Of course, arguments from ordinary reactions to philosophical problems can cut both ways. Compatibilists have claimed that libertarians must employ a variety of tricks in order to get ordinary people to profess the right "intuitions." Moreover, if the libertarian picks out specific practices or emotions supposed to be decisively undermined if determinism is true, the compatibilist will cheerfully supply a way around the difficulty (as we should expect if our practices and emotions are connected with each other in complex ways, and liable to more than one sort of "grounding"). In a way, we are at an argumentative impasse, with compatibilists and incompatibilists simply moved by or opting for different descriptions of ordinary reactions and ordinary concepts. But it might be possible to overcome this impasse by supplying what compatibilists typically feel to be lacking in incompatibilist accounts: namely, an explanation of how one could plausibly come to hold libertarian views.[Note 5] In what follows I briefly suggest such an explanation.

I want to propose a dialectic--or, if you like, a spiral of increasing requirements on freedom. At first, we can see plainly enough that, in order to act freely, a person must be free from external forces that constrain the will. Freedom requires choice, and external constraints are inimical to choice. Then freedom is located in the will, which chooses free of constraint. Or does it? There are two grounds for suspicion here: particular and general. (1) It is easy to point to particular cases where a person does as she wills, yet where nevertheless her willing is in an important and real way out of her hands. (The standard cases: the kleptomaniac, the victim of brainwashing, and so on.) (2) More generally, we all know that our wills are shaped by forces we do not control, whether or not we can put our fingers on those forces in particular cases. Someone might say: every aspect of my will perhaps depends on some seed planted in me at first, but I have made my contribution. The obvious retort is: just as seed, soil, and climate wholly account for the growth of the plant, so inclination, circumstances, and training wholly account for the growth of the person. Whatever I make of myself, my ability to make that of myself comes from outside me.

But, the compatibilist will say, my ability constitutes me, it is not an outside force. I think that, in the end, there is something right about this line. But at this juncture it does not work, because it is not a correct description of our thoughts and practices to counter the incompatibilist's purportedly incorrect description. Instead, it is a recommendation to think in one way rather than another. It pretends to have this argumentative force against the incompatibilist: "you've got the concept wrong." But it really instead has the following force: "you'd be better off thinking of the concept in this way." The "you'd be better off" claim, when the task at hand is full and fearless and correct description of our beliefs, seems like an evasion.

So, in this constructed progression of thought, we begin with connection between freedom and choice; confront the facts about the ways in which our choices are shaped; feel dismay at the thought of constraints; and impose the requirement of choosing utterly without constraints.
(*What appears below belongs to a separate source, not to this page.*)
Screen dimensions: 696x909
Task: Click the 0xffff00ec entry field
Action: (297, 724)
But what would that be like? Libertarians typically reply: "It would be like any of hundreds of actions we do every day. The question is absurd because free action is a commonplace, not a mysterious thing in need of elucidation and exemplification." This reply I take to be disingenuous; it is at any rate not helpful. The honest and helpful libertarian will bite the bullet and say: "to act freely is be a little God. It is to be an unmoved mover, the uncaused cause of one's own actions." Now of course it is hard to understand what this would be like, or why anyone might suppose it reasonable to think of human beings in this way--to think that we daily meet such a requirement; but none of that impugns the status of libertarianism as a description of our ordinary beliefs. (So much the worse, then, for our ordinary beliefs!)
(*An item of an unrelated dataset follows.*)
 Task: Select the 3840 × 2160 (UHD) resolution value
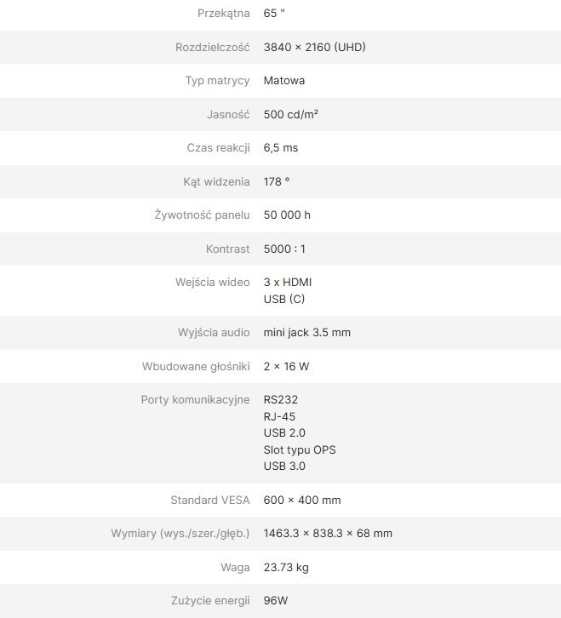314,47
THE EVALUATION OF LIBERTARIANISM

Two families of criticisms are typically employed against libertarianism: (1) Epistemic criticisms: it is a false or groundless or unreasonable doctrine. (2) Meaning criticisms: it is a meaningless or nonsensical or incoherent doctrine. Either criticism, if true, is of course damning. But, also of course, it is important to employ the right criticism; and one cannot correctly employ both at the same time. Compatibilism typically impugns the meaningfulness of libertarianism; and this sort of criticism inclines us to think that libertarianism could not be a correct description of our ordinary conception of freedom, or of any aspect of it. (It is clear enough how, and that, some widespread beliefs can be false.[Note 6] It is not so clear how, or whether, a widespread belief could crucially involve absurdity, meaninglessness.) I have suggested above that we can at least vaguely understand what the libertarian requires for free action, and that libertarianism goes wrong by attributing to us powers that we simply do not have. I believe that a straightforward argument will substantiate the suggestion.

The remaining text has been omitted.